Git Submodules/Subtrees

Table of Contents

Introduction

This page shall give an introduction to the functions submodule and subtree of git. Both commands allow the inclusion of a remote repository into a so called host repository. In the following both commands are briefly introduced and compared. At the end a conclusion is drawn.

Submodules

Links about how to work with submodules

https://github.com/blog/2104-working-with-submodules

https://git-scm.com/book/en/v2/Git-Tools-Submodules

Submodules allow to include other git repositories into you're project.


ConsPros 

Makes branching, cloning and forking unhandy

No duplication of source code

Download of source code not straight forward

Can be used if maven dependencies don't work

It's often said that submodules are not good practice

Link1Link2, Link3

Changes need to be pulled in manually. 

Workflow

Assumed you have one repository which serves as host and an external repository to include in the host repository.

Host name: HostRepo

External name: externalSubModule

> cd HostRepo

> git submodule add https://github.com/marpet/externalSubModule.git externalSubModule

This creates a directory named externalSubModule in the host project by using the external project.

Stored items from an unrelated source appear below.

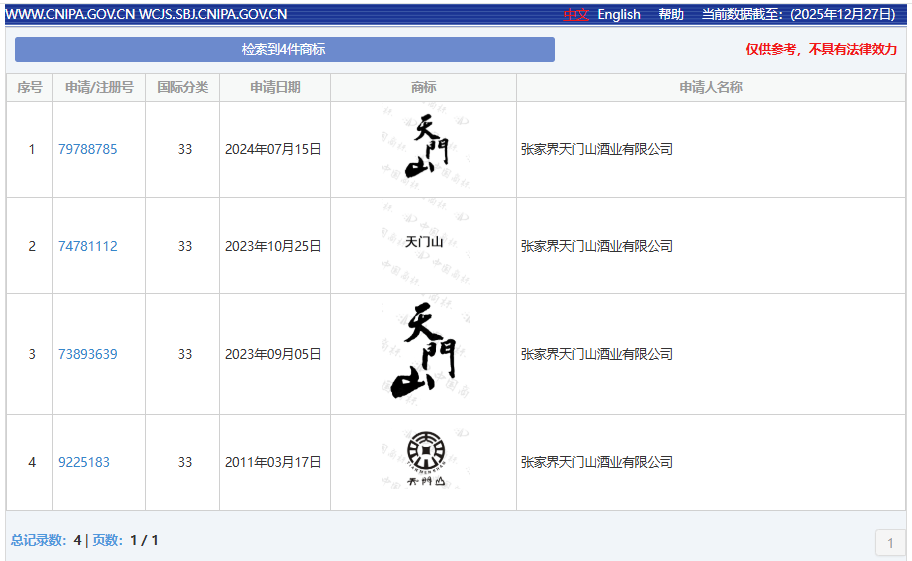Click the calligraphy 天門山 trademark image in row 1
This screenshot has height=561, width=912.
click(x=424, y=148)
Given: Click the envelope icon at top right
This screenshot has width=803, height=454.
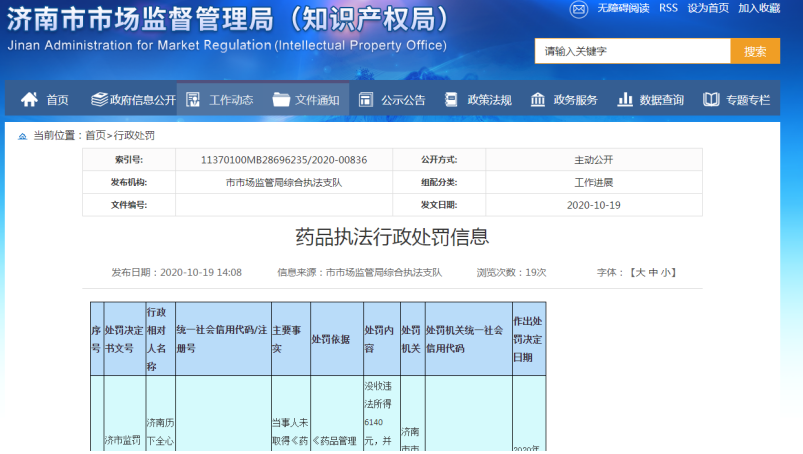Looking at the screenshot, I should pyautogui.click(x=579, y=9).
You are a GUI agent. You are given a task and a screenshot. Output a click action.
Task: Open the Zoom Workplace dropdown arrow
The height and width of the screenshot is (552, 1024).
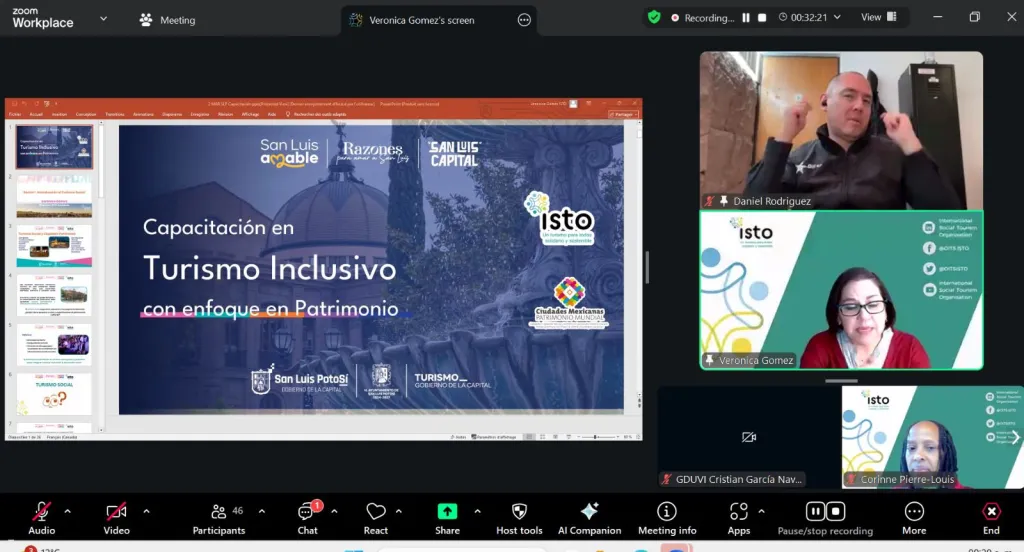tap(103, 18)
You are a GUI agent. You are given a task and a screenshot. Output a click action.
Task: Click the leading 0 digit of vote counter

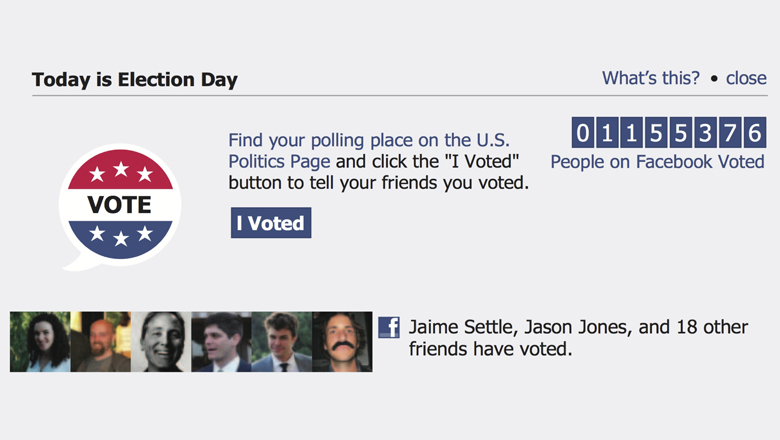[583, 133]
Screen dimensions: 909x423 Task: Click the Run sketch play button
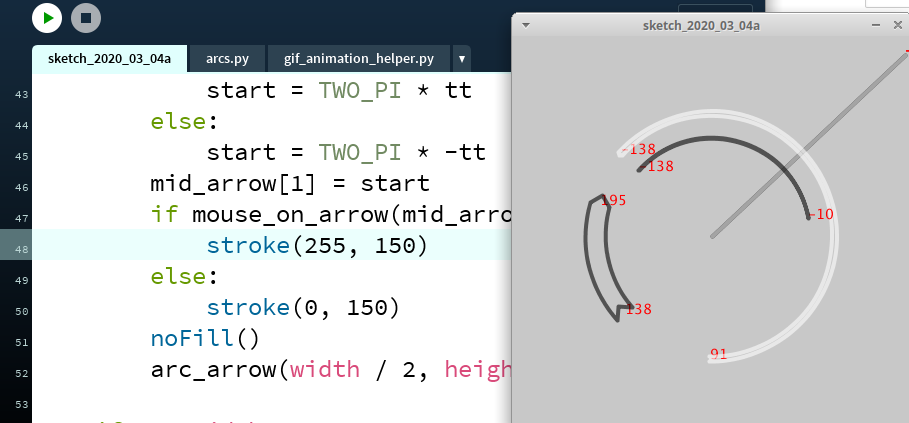click(47, 18)
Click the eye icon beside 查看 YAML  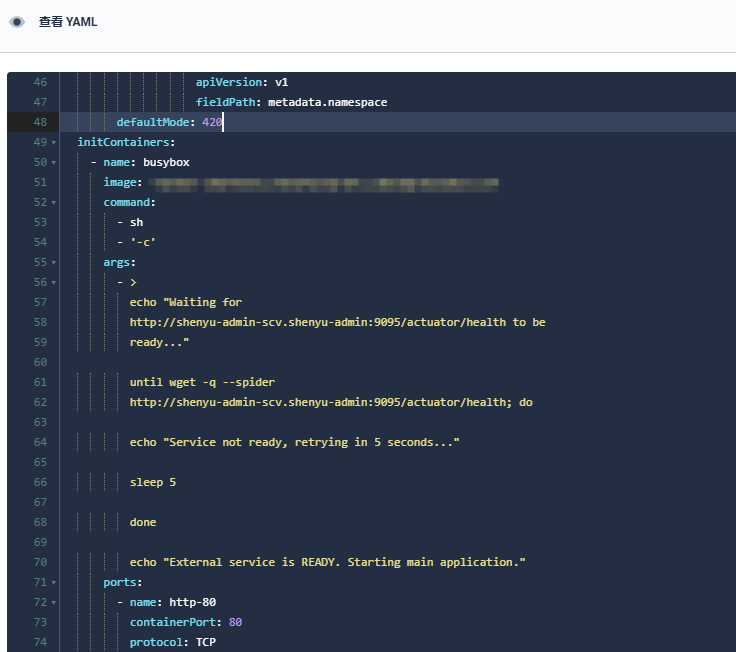pos(17,22)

Depending on the git version the created folder might be empty. If so the following command need to be executed.

> git submodule update --init --recursive

This inits the externalSubModule folder. Newer version of git do this automatically. You will also see a .gitmodules file in the parent. Necessary information about the submodules are stored there.

> cd externalSubModule

> git add -A; git commit -m "Message"; git push

Pushing changes on the submodules can be done within the submodule by standard git commands. The adding and committing changes need to be done within submodule but push can be done within the parent:

> git push --recurse-submodules=on-demand

But unfortunately this seems not work. Changes are still not committed after the command.

To pull in changes from the submodule, it is necessary to step into its directory and do git fetch/git pull as usual.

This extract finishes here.